__Goal of the exercise__. Your job with the data below is to output exactly the lines from the one holding "Conditions d’utilisation (222, 2445)" down to the one holding "Centre des médias (140, 2161)", both included, and no others.

==== Records for processing ====

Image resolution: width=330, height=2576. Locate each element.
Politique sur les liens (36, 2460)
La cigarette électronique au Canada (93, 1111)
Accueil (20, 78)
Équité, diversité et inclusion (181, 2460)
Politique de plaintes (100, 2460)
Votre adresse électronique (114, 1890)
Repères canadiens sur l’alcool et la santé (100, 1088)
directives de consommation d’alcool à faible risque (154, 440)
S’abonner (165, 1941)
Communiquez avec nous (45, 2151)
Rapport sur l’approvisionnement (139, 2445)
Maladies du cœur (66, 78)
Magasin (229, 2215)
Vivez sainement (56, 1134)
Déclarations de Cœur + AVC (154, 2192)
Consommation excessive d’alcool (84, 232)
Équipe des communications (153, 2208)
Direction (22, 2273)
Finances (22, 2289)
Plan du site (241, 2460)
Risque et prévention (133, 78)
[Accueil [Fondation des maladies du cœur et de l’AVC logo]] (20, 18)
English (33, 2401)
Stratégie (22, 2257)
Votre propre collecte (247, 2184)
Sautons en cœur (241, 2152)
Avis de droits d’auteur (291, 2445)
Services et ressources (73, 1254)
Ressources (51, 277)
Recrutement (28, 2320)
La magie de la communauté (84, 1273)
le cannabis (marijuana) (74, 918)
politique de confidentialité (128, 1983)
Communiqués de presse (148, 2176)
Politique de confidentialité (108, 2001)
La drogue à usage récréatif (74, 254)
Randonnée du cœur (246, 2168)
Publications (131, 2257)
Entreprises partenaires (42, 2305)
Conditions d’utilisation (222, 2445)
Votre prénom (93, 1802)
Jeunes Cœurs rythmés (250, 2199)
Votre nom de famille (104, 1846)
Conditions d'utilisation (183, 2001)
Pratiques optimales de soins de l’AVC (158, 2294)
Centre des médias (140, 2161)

====
==== Records for processing ====

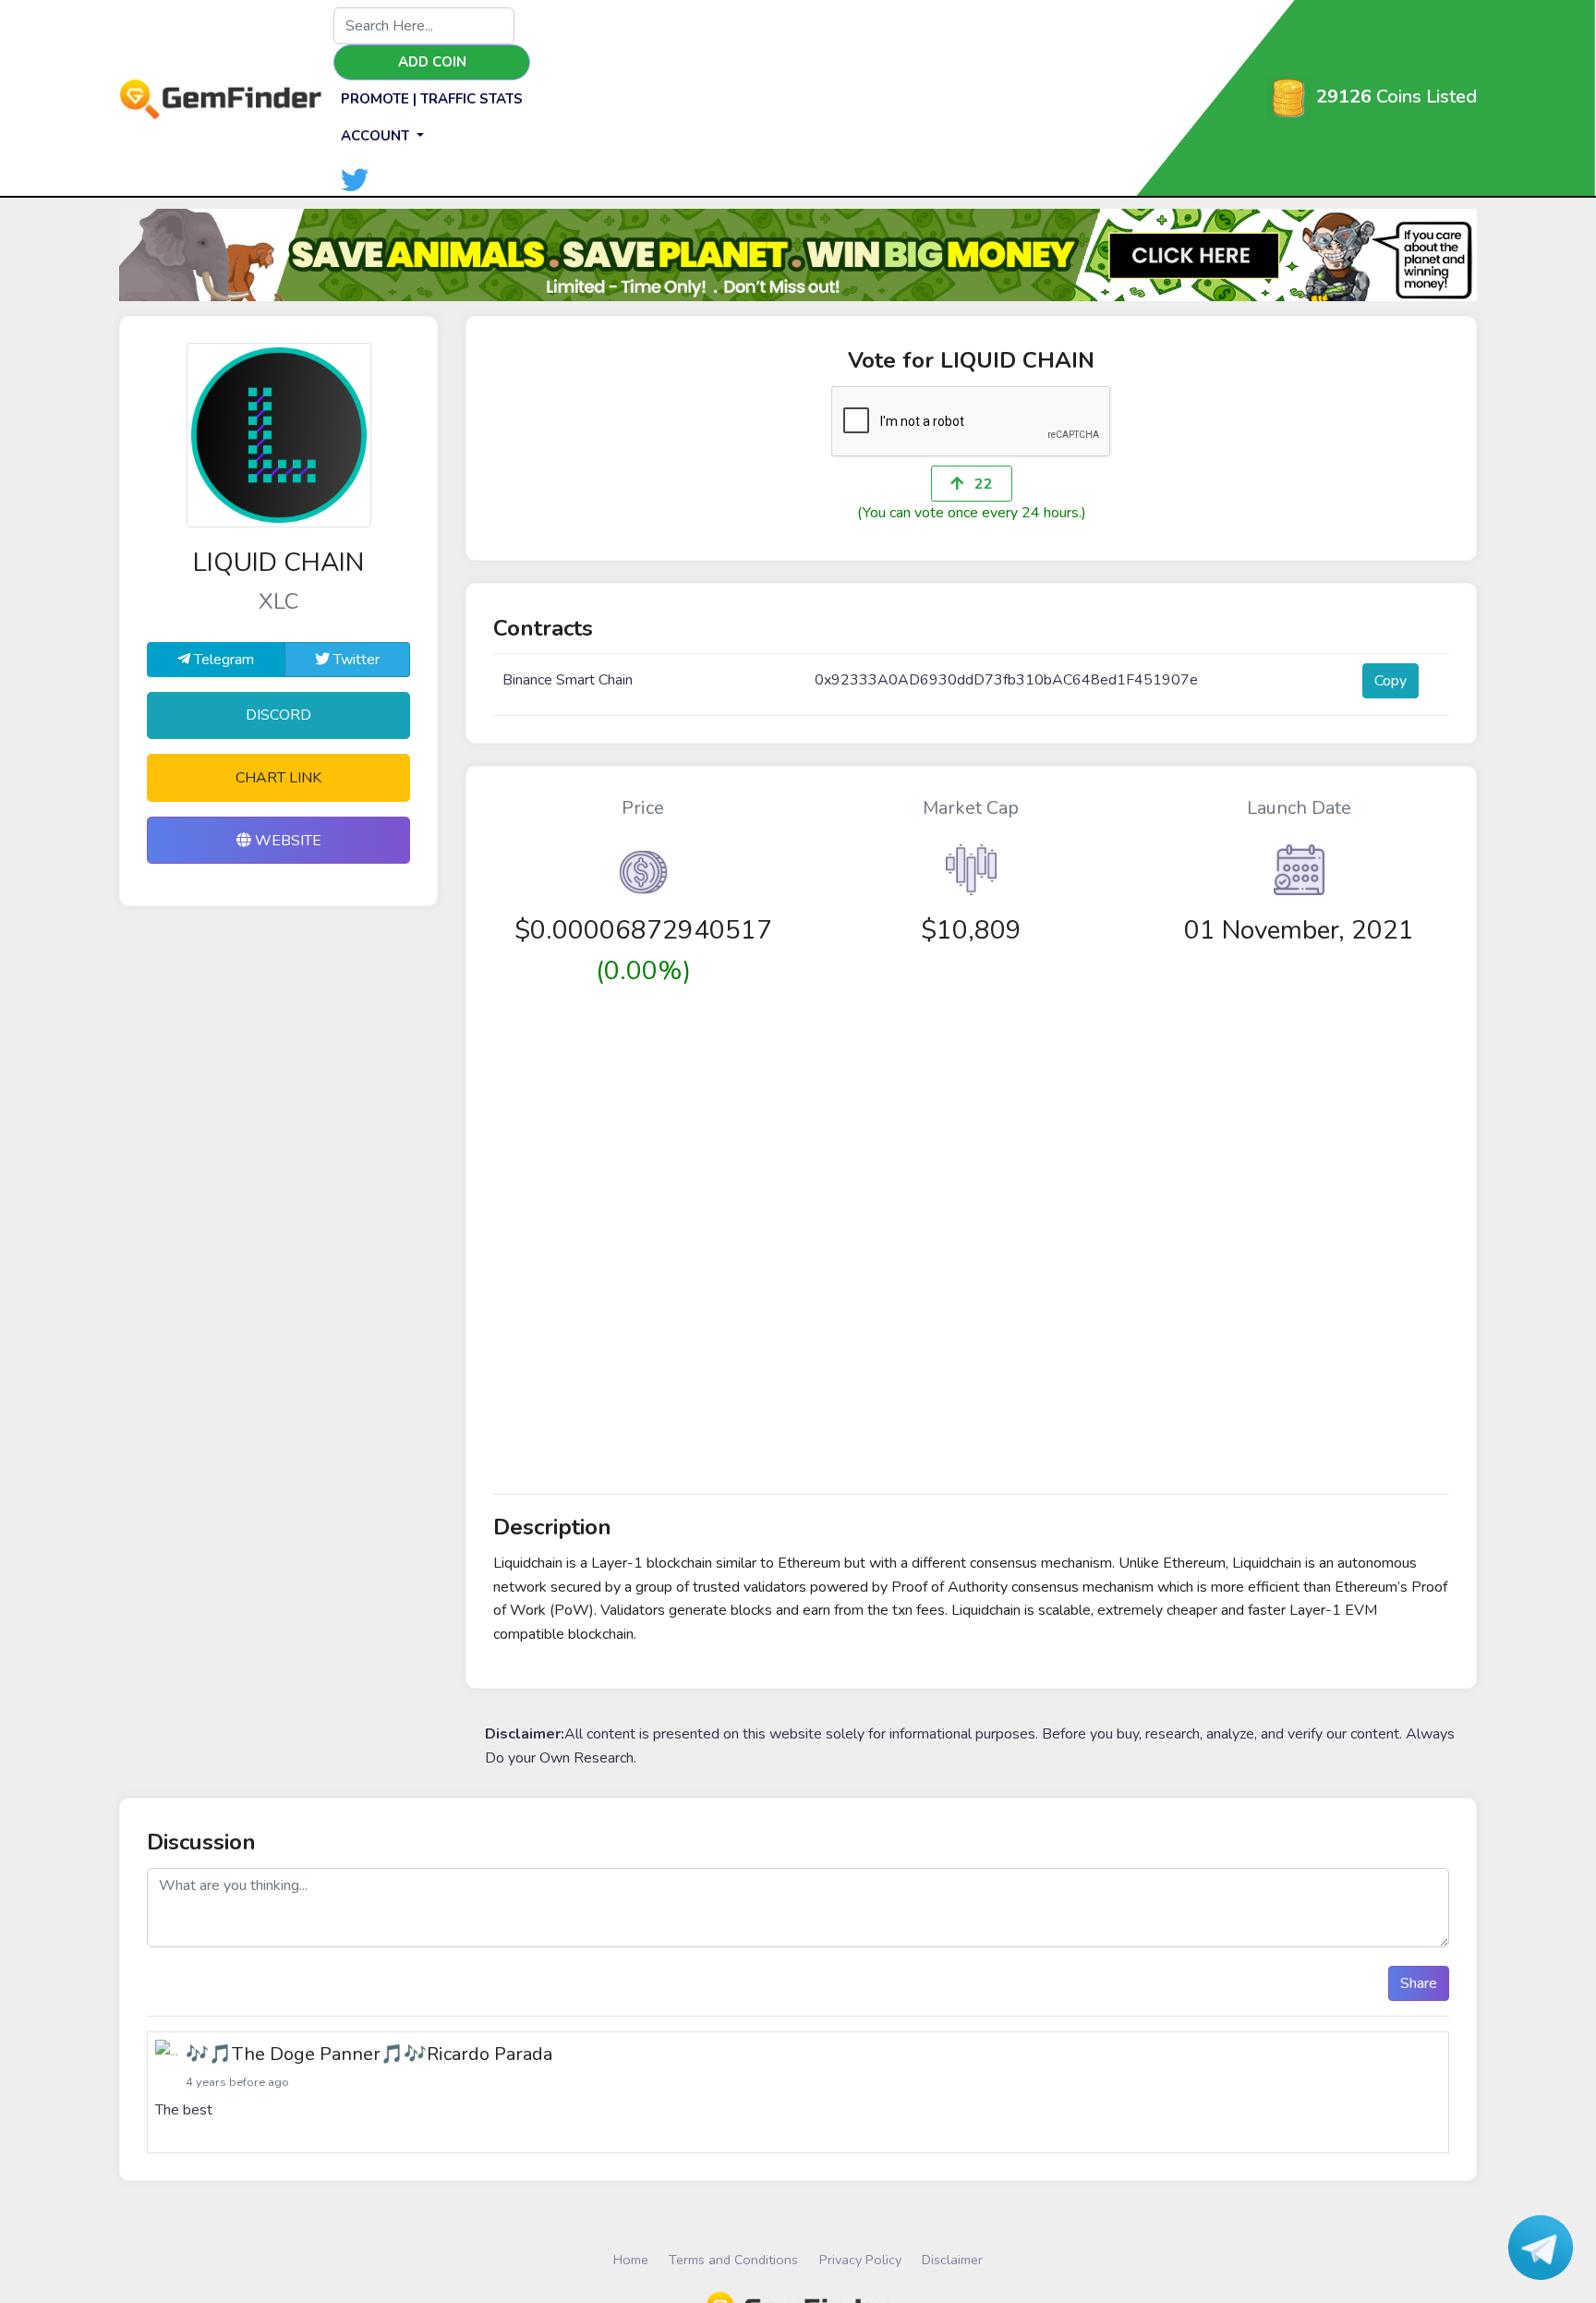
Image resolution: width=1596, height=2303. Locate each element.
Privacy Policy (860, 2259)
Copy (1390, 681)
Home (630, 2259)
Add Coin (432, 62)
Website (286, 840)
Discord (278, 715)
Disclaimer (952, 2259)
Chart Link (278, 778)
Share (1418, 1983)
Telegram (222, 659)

====

__Answer section__.
Conditions d’utilisation (222, 2445)
Votre prénom (93, 1802)
Jeunes Cœurs rythmés (250, 2199)
Votre nom de famille (104, 1846)
Conditions d'utilisation (183, 2001)
Pratiques optimales de soins de l’AVC (158, 2294)
Centre des médias (140, 2161)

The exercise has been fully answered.